PROBLEM -
Rewrite the data from the line containing "Where should I" through the end, swapping "Choose" for "Select" and changing nothing else. Give only those lines, and leave out the pictures.

DATA RECORDS -
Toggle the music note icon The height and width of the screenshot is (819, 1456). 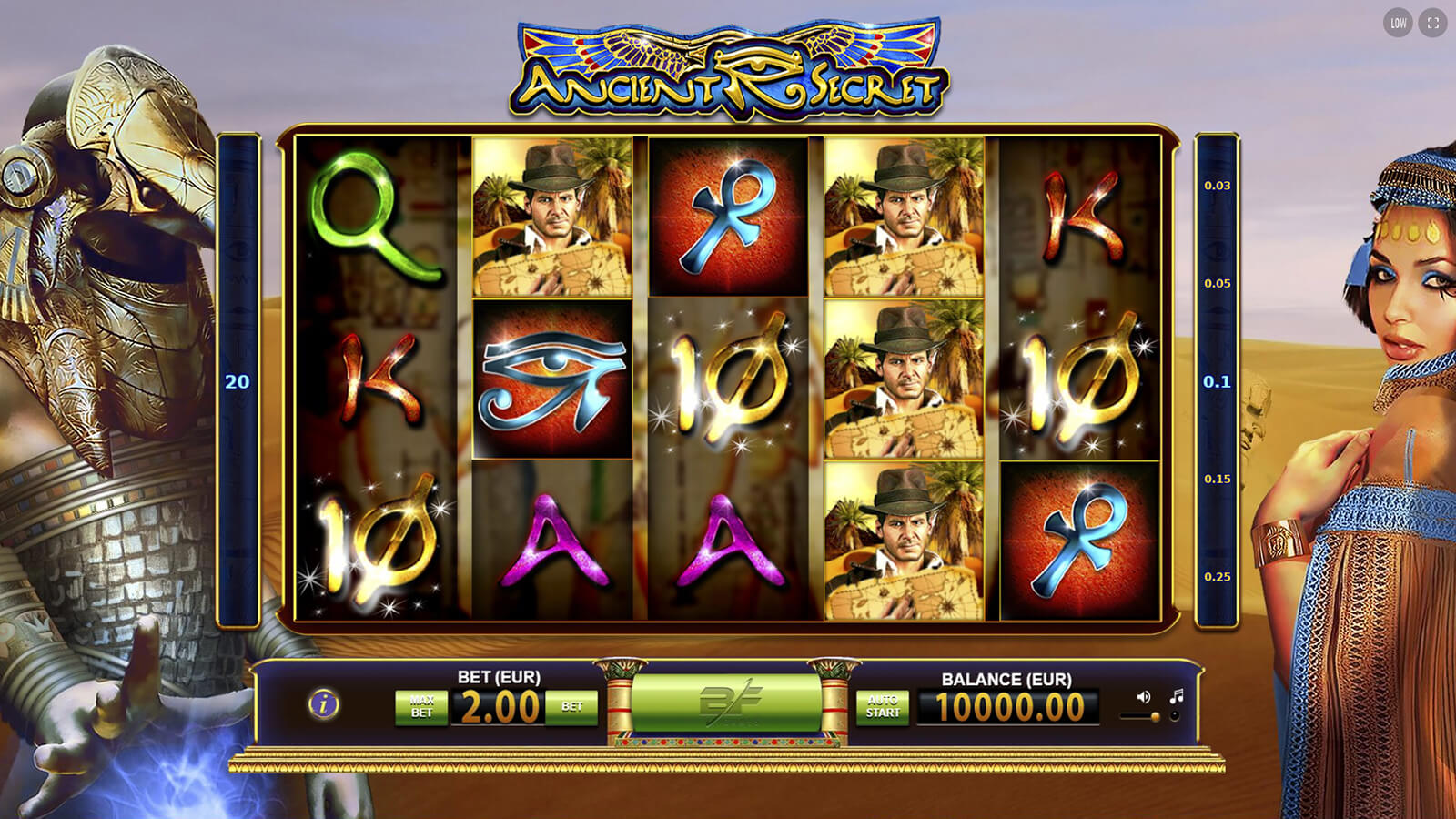pyautogui.click(x=1177, y=697)
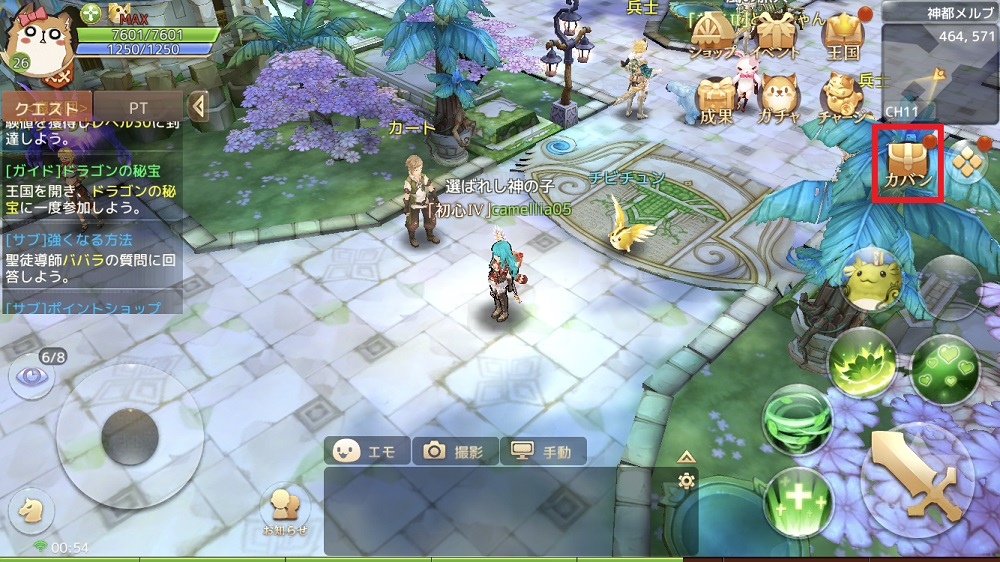Collapse the quest panel with the arrow
The height and width of the screenshot is (562, 1000).
(x=198, y=106)
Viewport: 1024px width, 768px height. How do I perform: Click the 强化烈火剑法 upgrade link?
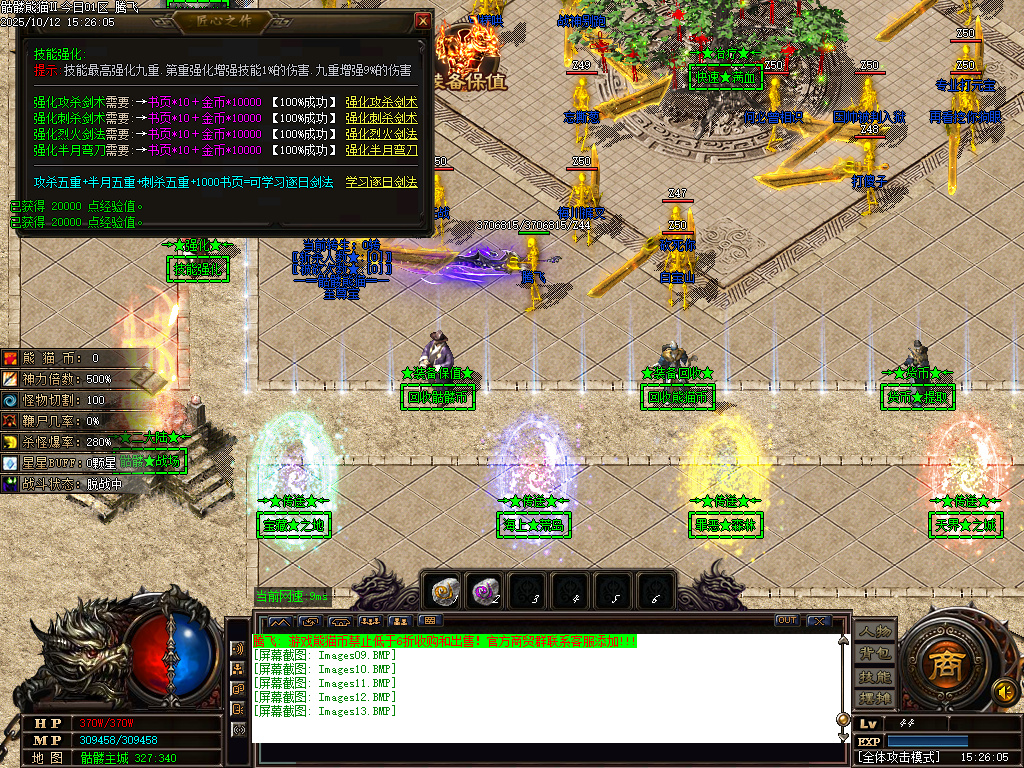coord(381,134)
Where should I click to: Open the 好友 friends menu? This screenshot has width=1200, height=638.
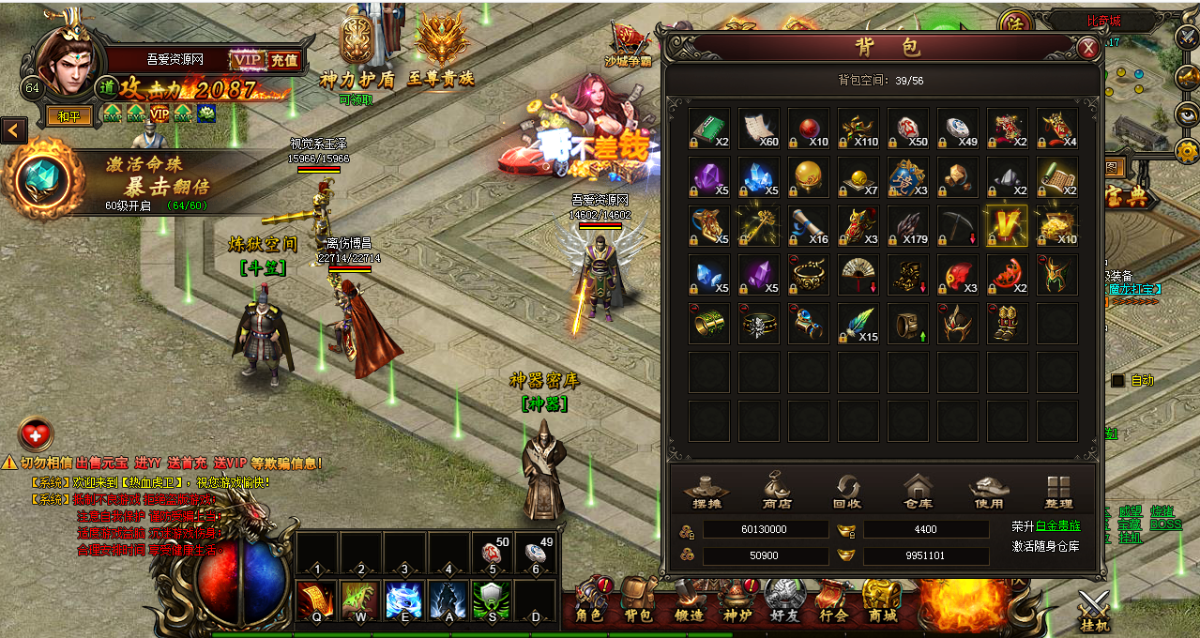pyautogui.click(x=784, y=604)
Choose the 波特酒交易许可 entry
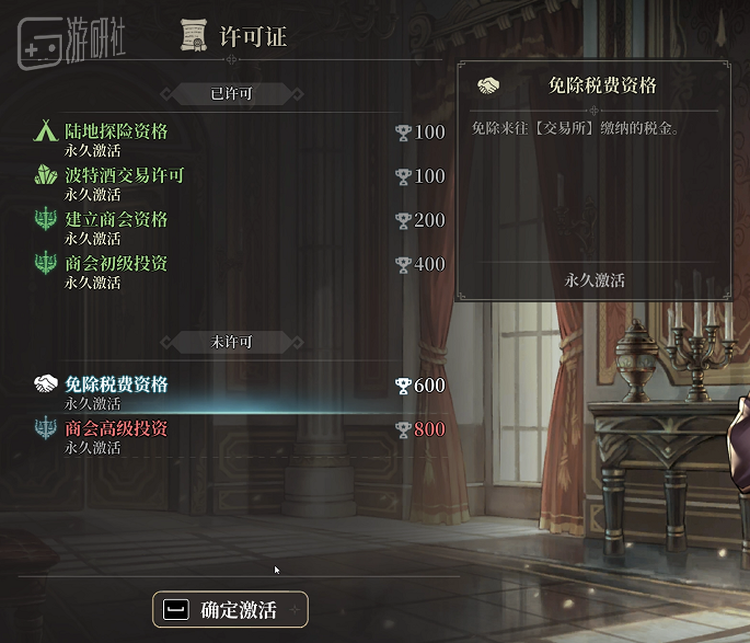The width and height of the screenshot is (750, 643). [125, 176]
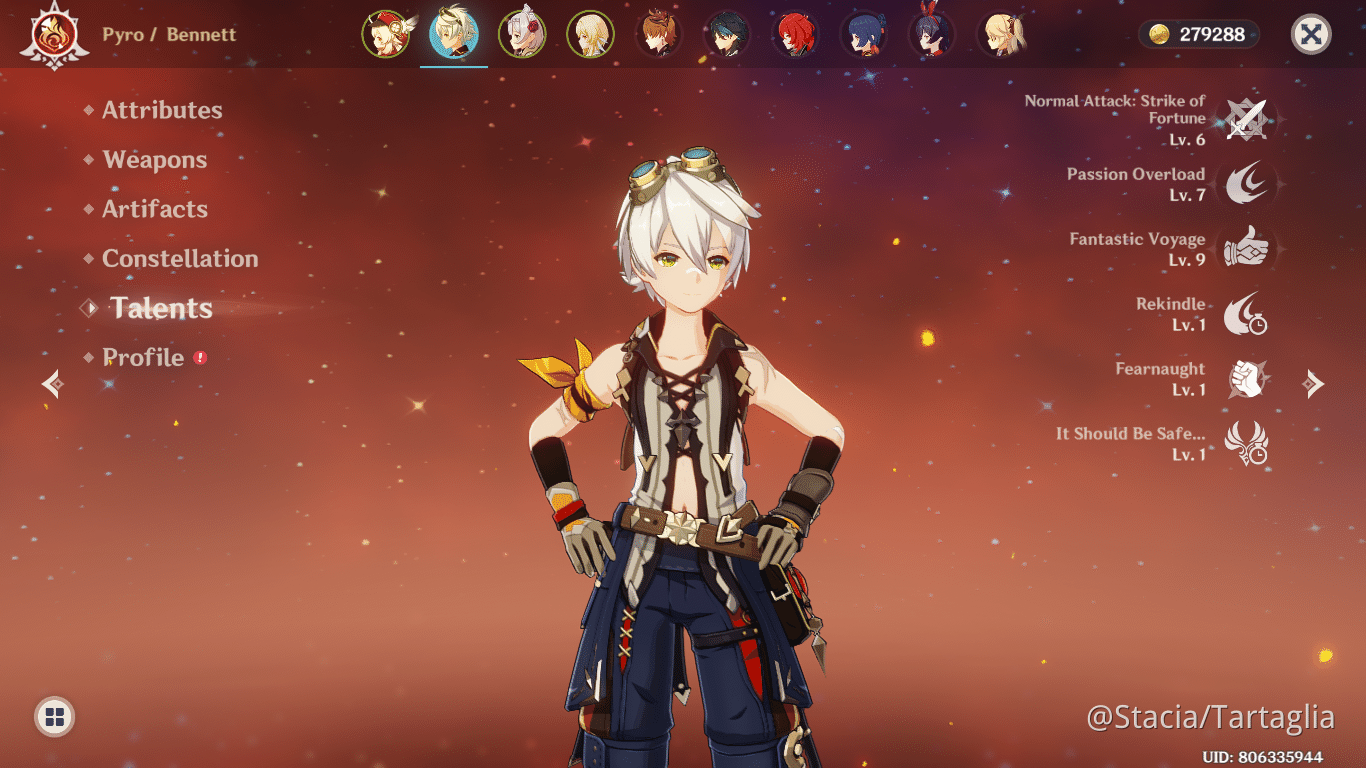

EXPECTED OUTPUT -
Where should I click to: Open the 好友 friends menu? This screenshot has width=1200, height=638.
pyautogui.click(x=784, y=604)
Select the 波特酒交易许可 entry
The width and height of the screenshot is (750, 643). [125, 176]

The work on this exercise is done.